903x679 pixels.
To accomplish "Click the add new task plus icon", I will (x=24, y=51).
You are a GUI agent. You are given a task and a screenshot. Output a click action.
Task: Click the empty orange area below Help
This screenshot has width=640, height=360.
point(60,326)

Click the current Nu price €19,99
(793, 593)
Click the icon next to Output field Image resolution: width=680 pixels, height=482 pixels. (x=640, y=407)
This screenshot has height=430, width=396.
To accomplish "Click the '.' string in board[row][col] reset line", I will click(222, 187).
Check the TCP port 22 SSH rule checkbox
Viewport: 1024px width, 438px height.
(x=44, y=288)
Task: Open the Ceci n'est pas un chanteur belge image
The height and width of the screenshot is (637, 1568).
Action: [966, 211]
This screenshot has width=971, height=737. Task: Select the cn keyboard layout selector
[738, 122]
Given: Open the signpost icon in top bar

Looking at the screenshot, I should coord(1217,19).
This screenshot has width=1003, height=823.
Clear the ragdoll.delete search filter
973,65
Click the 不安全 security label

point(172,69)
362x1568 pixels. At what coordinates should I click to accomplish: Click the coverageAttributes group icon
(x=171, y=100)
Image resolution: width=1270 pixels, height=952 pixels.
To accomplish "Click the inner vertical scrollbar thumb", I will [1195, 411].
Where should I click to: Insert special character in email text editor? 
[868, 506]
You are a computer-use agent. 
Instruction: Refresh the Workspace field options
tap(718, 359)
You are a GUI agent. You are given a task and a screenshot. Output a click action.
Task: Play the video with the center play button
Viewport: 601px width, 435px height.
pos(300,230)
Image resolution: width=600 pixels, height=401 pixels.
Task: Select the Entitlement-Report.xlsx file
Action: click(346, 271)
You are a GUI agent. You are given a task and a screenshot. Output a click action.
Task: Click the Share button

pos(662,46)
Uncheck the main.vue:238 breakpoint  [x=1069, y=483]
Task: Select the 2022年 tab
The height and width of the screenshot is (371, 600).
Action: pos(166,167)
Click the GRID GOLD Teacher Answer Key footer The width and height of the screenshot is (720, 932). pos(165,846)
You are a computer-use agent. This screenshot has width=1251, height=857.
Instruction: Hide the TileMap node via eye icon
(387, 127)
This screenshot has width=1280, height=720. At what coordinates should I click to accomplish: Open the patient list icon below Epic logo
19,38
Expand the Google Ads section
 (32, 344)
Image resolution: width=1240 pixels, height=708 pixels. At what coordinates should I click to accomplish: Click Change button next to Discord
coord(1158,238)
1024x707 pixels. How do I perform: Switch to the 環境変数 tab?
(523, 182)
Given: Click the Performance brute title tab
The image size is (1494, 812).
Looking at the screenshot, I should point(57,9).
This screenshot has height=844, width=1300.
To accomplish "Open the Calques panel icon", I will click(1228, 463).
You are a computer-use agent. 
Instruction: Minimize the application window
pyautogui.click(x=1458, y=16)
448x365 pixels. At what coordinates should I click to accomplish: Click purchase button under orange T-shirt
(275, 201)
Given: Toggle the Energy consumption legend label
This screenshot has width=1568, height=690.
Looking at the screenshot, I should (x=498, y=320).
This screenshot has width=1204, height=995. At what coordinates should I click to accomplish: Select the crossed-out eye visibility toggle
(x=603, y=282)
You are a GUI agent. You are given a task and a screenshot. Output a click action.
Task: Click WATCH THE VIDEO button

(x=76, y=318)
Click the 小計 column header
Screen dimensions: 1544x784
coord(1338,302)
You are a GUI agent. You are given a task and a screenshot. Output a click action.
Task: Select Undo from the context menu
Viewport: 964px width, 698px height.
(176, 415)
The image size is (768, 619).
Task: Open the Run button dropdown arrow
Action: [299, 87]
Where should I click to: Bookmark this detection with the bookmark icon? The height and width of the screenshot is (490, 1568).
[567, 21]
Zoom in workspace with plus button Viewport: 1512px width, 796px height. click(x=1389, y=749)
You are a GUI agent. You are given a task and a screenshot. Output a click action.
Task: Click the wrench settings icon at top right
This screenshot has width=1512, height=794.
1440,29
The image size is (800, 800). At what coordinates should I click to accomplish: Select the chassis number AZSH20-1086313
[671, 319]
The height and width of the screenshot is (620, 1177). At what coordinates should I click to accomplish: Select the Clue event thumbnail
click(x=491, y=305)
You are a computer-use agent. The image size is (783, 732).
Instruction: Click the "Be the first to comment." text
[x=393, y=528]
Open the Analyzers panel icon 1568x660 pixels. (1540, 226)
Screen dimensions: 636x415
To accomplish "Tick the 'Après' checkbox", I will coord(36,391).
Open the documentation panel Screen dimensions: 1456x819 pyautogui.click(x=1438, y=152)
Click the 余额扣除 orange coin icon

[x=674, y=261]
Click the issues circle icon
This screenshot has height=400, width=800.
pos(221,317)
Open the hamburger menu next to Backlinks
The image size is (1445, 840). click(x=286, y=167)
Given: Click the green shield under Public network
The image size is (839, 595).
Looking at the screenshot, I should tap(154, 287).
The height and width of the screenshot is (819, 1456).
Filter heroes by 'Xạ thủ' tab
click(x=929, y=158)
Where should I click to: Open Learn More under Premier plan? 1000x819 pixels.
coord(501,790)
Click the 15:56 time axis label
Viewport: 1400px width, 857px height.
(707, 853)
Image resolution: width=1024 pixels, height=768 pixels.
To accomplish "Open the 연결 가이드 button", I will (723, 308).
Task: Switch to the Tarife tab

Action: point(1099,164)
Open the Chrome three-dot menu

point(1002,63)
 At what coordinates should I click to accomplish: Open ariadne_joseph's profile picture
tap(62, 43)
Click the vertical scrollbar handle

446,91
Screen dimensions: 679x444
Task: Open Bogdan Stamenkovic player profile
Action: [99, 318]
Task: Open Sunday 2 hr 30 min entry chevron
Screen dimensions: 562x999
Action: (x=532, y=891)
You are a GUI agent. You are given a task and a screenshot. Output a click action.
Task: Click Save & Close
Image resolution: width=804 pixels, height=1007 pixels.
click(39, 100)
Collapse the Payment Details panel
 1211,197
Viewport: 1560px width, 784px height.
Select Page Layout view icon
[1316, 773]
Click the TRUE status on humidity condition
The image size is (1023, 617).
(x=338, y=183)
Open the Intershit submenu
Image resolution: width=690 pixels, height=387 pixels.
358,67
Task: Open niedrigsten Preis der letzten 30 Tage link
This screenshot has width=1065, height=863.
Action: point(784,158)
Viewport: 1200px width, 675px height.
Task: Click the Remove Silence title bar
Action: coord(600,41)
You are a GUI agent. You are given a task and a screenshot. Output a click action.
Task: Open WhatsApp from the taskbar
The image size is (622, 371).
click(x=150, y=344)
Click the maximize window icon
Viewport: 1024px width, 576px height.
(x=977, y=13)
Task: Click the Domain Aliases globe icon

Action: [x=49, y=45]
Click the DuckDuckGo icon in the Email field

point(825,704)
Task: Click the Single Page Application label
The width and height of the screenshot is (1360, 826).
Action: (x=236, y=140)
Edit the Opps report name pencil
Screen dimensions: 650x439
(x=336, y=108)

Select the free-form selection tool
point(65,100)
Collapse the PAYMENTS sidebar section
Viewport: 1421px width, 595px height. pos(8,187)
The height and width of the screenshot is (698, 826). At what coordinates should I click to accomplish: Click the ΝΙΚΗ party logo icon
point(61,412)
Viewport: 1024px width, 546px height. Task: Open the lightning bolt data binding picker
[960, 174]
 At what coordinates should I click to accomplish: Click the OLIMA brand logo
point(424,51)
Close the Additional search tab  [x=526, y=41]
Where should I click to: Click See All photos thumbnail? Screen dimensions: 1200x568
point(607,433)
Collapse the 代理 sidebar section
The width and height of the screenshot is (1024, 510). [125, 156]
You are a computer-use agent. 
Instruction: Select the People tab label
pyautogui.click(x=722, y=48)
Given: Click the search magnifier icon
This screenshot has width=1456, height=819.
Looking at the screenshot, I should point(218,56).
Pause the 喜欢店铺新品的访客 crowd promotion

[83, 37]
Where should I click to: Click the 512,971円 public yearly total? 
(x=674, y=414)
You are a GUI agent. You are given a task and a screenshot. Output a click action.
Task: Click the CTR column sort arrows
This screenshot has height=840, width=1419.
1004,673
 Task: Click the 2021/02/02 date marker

____

**Goal:**
Rewrite the part that opens with the line containing "The height and width of the screenshot is (698, 826)." and closes with the line containing "The width and height of the screenshot is (1024, 510).", replacing "logo" with "emblem" and leaving everything else unchanged.

**Finished answer:**
The height and width of the screenshot is (698, 826). At what coordinates should I click to accomplish: Click the ΝΙΚΗ party emblem icon
point(61,412)
Viewport: 1024px width, 546px height. Task: Open the lightning bolt data binding picker
[960, 174]
 At what coordinates should I click to accomplish: Click the OLIMA brand emblem
point(424,51)
Close the Additional search tab  [x=526, y=41]
Where should I click to: Click See All photos thumbnail? Screen dimensions: 1200x568
point(607,433)
Collapse the 代理 sidebar section
The width and height of the screenshot is (1024, 510). [125, 156]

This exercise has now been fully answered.